Contrast this with the salad I made for Thanksgiving dinner. I used greens from a local greenhouse, sold through our local coop (buying again!), red cabbage from our garden picked earlier this fall, and carrots and beets that I dug out of the ground on the day of the event. It took a fair amount of attention to put the salad together and to decide what to do with my available ingredients, and a fair amount of work earlier in the season to make sure that the ingredients were on hand.

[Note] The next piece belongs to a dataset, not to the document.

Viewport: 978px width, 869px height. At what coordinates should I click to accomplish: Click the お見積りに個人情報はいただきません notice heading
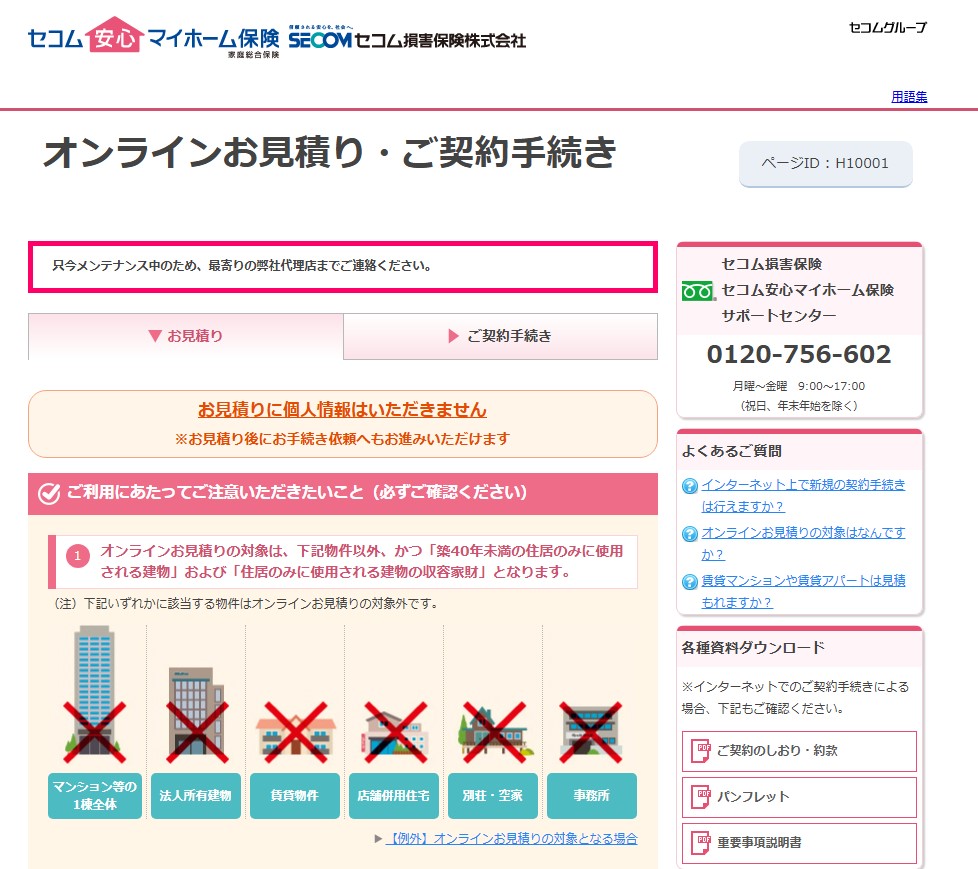point(342,410)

There’s a lot of back story in a carrot or a beet that you’ve dug out of the garden: the beet seeds that didn’t germinate, and the second planting it necessitated; the grasshoppers that ate down the carrot tops and the screening we laid over the cabbage when the grasshoppers started punching holes in their leaves as well; the watering and the weeding; the fencing to keep out the rabbits… at the end of all that, when you go out into the November chill, pull back the insulating leaves and mulch, and dig out a carrot, there’s a certain satisfaction that accrues. Everything about getting the carrot was deliberate.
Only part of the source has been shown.